Die geografische Lage macht Zypern eigentlich zu einem idealen Zielort für Flüchtlinge nach Europa. Der griechische Teil gehört zur EU, und die Insel liegt nur einige Hundert Kilometer vom Nahen Osten und Nordostafrika entfernt. Allerdings gibt es da einige Haken. Hierhin gelangt man nur mit dem Boot oder Flugzeug. Der Seeweg über das Mittelmeer birgt bekanntlich erhebliche Risiken. Und als Flugpassagier ohne gültige Einreisepapiere muss man damit rechnen, an einem der Flughäfen gleich abgefangen und wieder ausgewiesen zu werden.
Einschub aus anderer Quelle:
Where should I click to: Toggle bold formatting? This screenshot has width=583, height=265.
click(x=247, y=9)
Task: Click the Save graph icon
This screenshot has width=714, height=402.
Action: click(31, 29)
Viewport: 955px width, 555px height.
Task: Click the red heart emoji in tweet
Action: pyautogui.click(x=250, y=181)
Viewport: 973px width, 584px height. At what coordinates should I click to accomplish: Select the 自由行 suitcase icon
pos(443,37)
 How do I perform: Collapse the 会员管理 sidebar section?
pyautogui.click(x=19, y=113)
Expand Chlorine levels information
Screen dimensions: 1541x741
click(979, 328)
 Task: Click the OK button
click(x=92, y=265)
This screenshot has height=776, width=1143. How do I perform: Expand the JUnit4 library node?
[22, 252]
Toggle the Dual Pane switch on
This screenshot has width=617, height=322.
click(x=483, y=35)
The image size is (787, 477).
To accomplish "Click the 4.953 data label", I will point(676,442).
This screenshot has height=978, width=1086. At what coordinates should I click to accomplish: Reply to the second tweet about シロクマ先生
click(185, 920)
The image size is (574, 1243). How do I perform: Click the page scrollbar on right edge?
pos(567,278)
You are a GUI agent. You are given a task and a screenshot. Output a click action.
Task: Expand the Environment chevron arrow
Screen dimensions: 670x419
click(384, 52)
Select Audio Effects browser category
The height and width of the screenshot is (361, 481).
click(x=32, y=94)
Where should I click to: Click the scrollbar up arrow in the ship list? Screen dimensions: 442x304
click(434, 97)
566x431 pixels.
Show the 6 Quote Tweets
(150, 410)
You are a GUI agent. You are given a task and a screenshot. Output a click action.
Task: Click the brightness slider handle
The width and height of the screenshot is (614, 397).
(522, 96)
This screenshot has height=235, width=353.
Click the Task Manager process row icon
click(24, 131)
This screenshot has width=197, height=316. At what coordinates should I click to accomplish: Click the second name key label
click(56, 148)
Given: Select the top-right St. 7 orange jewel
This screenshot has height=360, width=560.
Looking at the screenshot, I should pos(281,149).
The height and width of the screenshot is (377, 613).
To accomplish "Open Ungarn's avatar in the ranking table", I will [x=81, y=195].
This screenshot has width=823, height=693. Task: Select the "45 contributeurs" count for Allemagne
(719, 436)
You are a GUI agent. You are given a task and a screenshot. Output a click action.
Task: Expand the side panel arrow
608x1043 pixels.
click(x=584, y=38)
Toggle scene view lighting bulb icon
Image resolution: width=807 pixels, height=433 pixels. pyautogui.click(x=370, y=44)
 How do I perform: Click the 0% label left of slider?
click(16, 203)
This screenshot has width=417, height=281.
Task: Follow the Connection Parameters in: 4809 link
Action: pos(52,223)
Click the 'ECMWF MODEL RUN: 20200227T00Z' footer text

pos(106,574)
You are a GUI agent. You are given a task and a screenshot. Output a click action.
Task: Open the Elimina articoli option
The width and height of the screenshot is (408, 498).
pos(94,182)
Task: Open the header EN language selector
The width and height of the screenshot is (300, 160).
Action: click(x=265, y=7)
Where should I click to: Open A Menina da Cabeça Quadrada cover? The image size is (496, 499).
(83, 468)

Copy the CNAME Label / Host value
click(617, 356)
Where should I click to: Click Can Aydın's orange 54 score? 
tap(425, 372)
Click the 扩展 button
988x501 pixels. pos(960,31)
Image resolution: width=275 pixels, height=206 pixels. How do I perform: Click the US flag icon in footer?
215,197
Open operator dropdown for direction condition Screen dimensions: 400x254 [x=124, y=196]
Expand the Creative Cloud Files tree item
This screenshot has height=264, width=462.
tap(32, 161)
Die Zyprioten werden in vielen Reiseführern als besonders gastfreundlich beschrieben. Sie sind es meiner Erfahrung nach auch, besonders in den kleinen Dörfern gelten Fremde immer erst als Gäste. Trotzdem ist Zypern, was die Aufnahme von Flüchtlingen betrifft, als eher ungastliches Land bekannt. Die Regierung hat bisher eine äußerst restriktive Einwanderungs- und Asylpolitik betrieben. Betroffene sind oft rat- und hilflos angesichts der langen Wartezeiten und völlig unzureichenden Beratung auf den Ämtern. Wenn sie denn überhaupt dahin finden. Asylsuchende sind oft auf sich allein gestellt.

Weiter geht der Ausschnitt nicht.